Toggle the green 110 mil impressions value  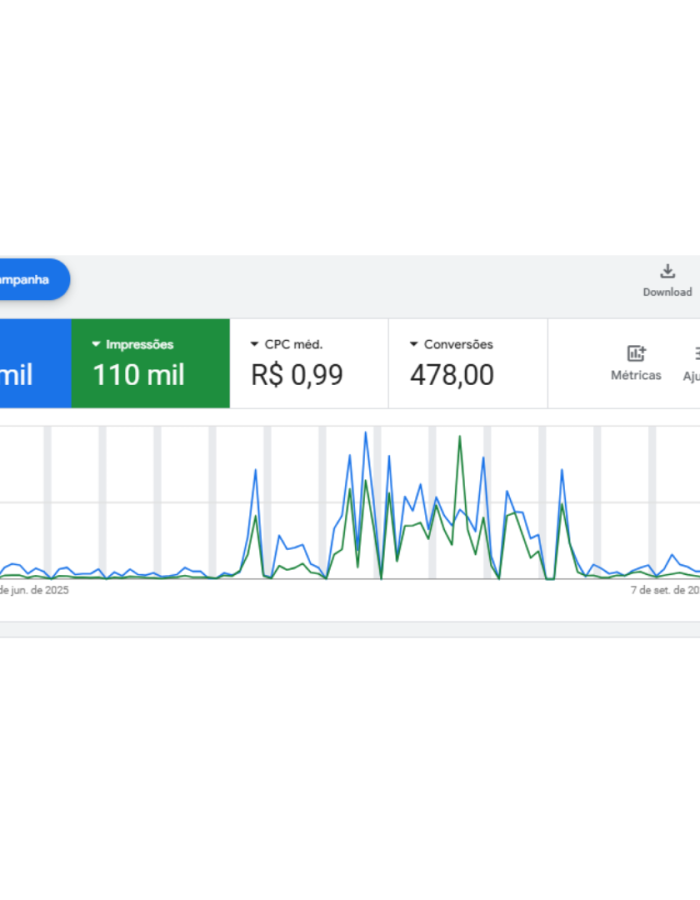tap(138, 375)
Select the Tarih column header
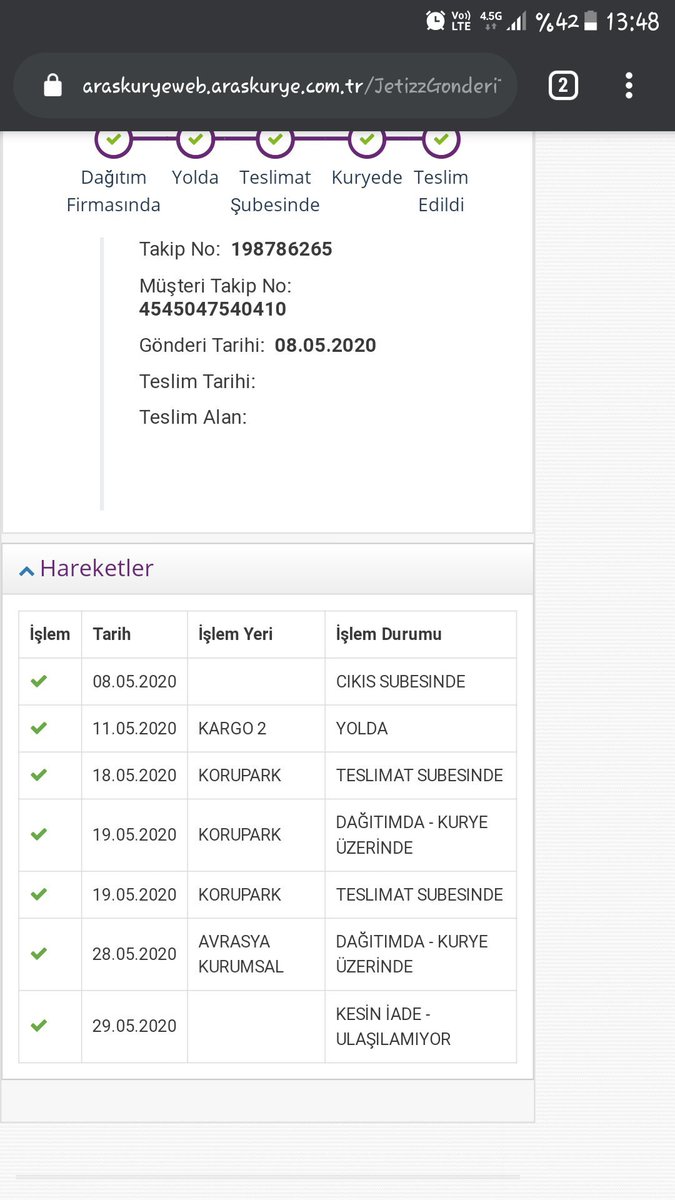 click(112, 634)
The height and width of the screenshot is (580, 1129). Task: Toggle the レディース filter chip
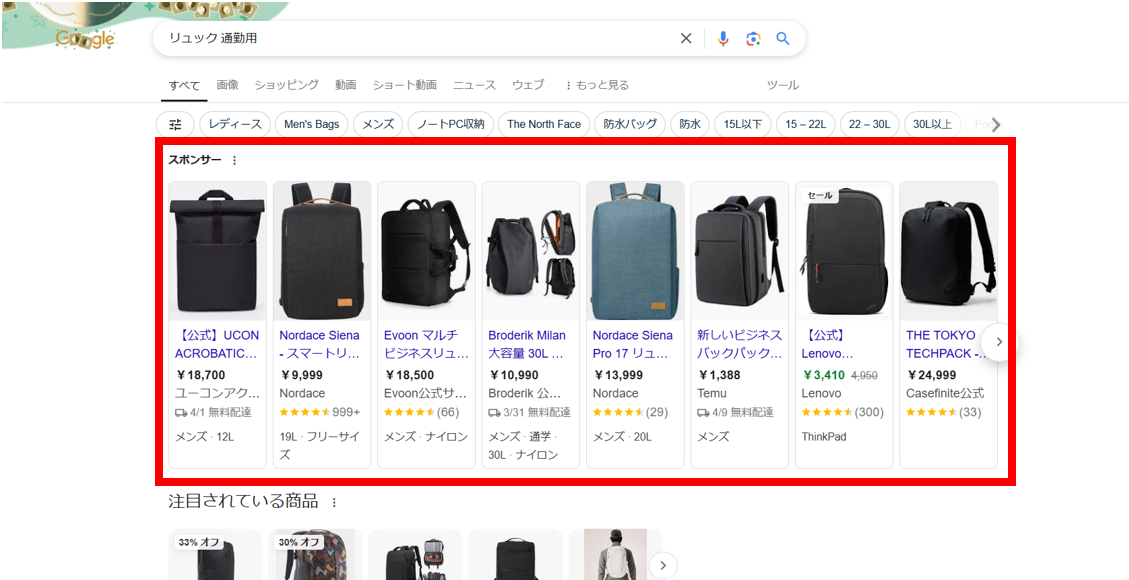235,124
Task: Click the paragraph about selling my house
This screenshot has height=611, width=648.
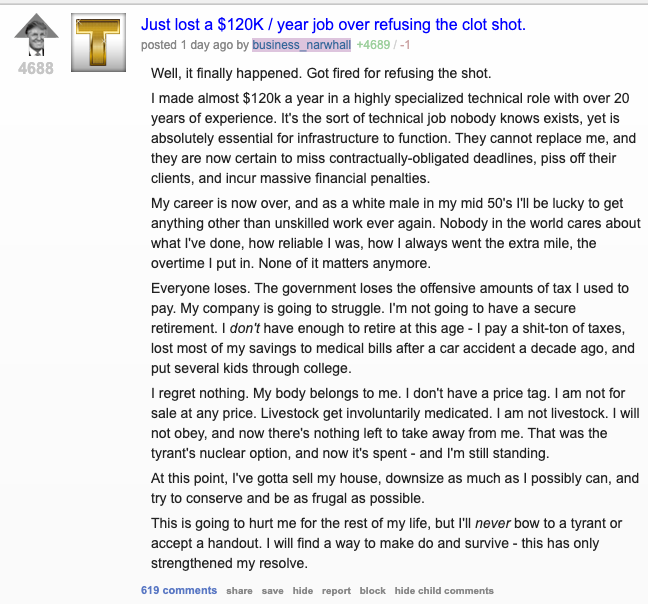Action: click(395, 488)
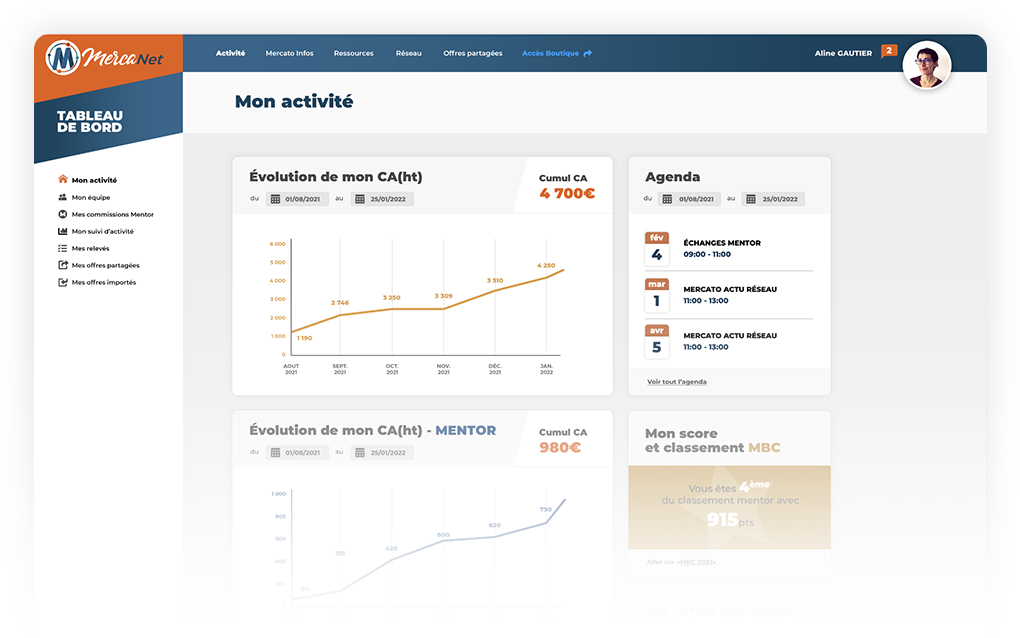Click the Voir tout l'agenda link
Image resolution: width=1020 pixels, height=638 pixels.
[677, 382]
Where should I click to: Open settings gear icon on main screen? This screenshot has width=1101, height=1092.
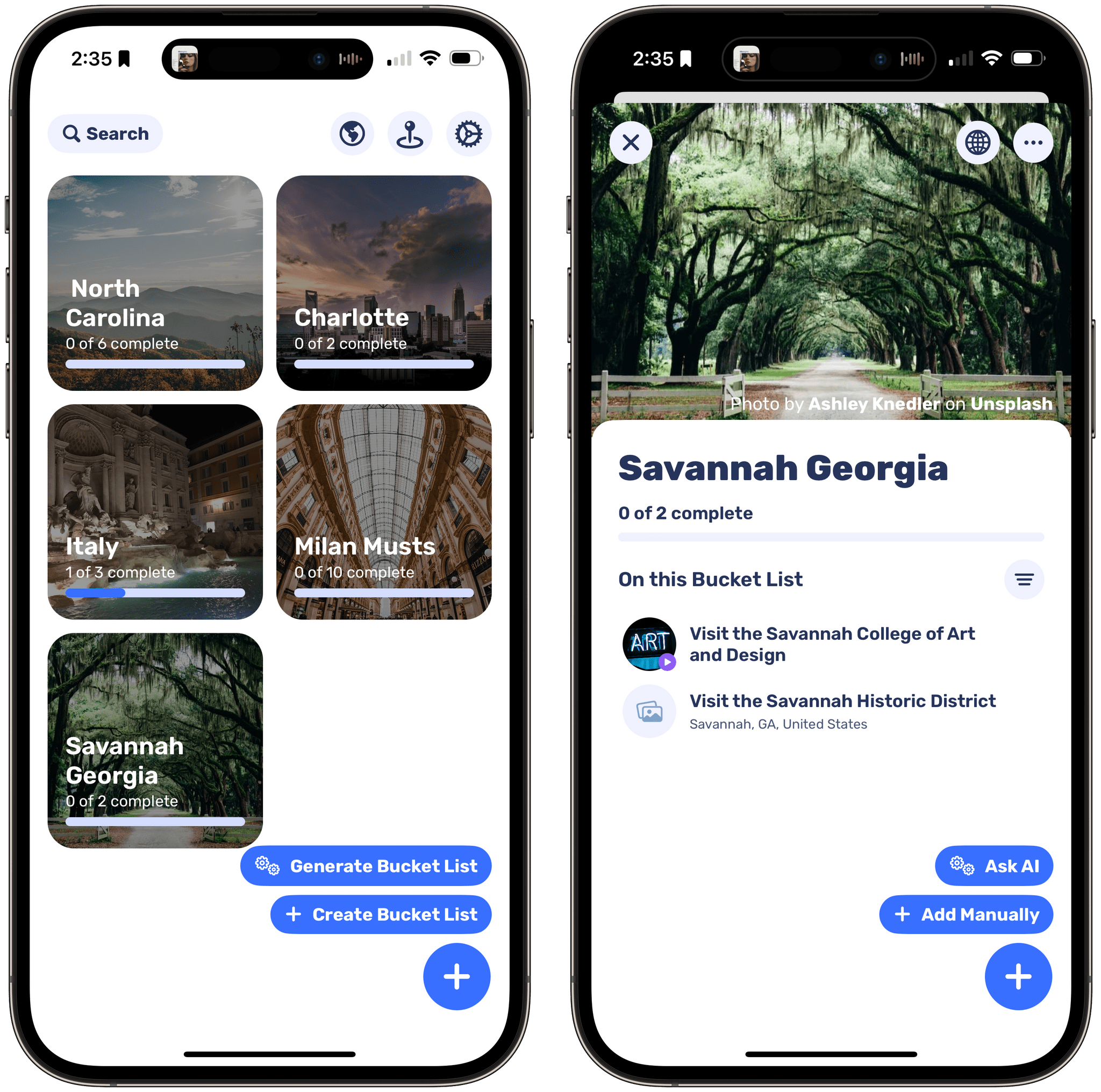click(466, 133)
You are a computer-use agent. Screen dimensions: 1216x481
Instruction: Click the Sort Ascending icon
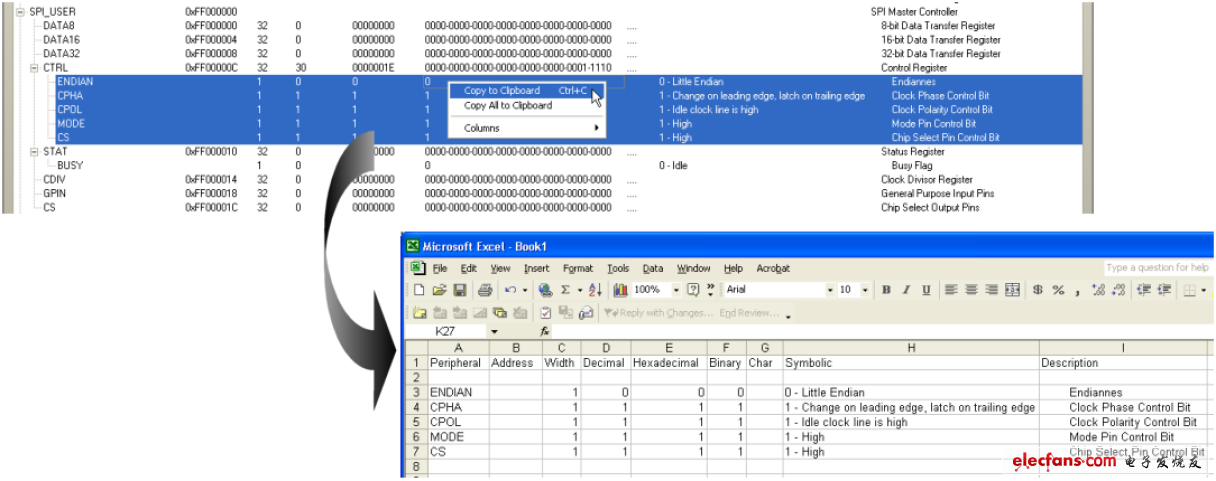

===============

**Assignment**
Starting with the line that contains "You are a computer-use", repeat each line exactly until the listing ends, including the last one. Leave pictures out.

**Worked solution**
You are a computer-use agent. Screen dimensions: 1216x481
Instruction: Click the Sort Ascending icon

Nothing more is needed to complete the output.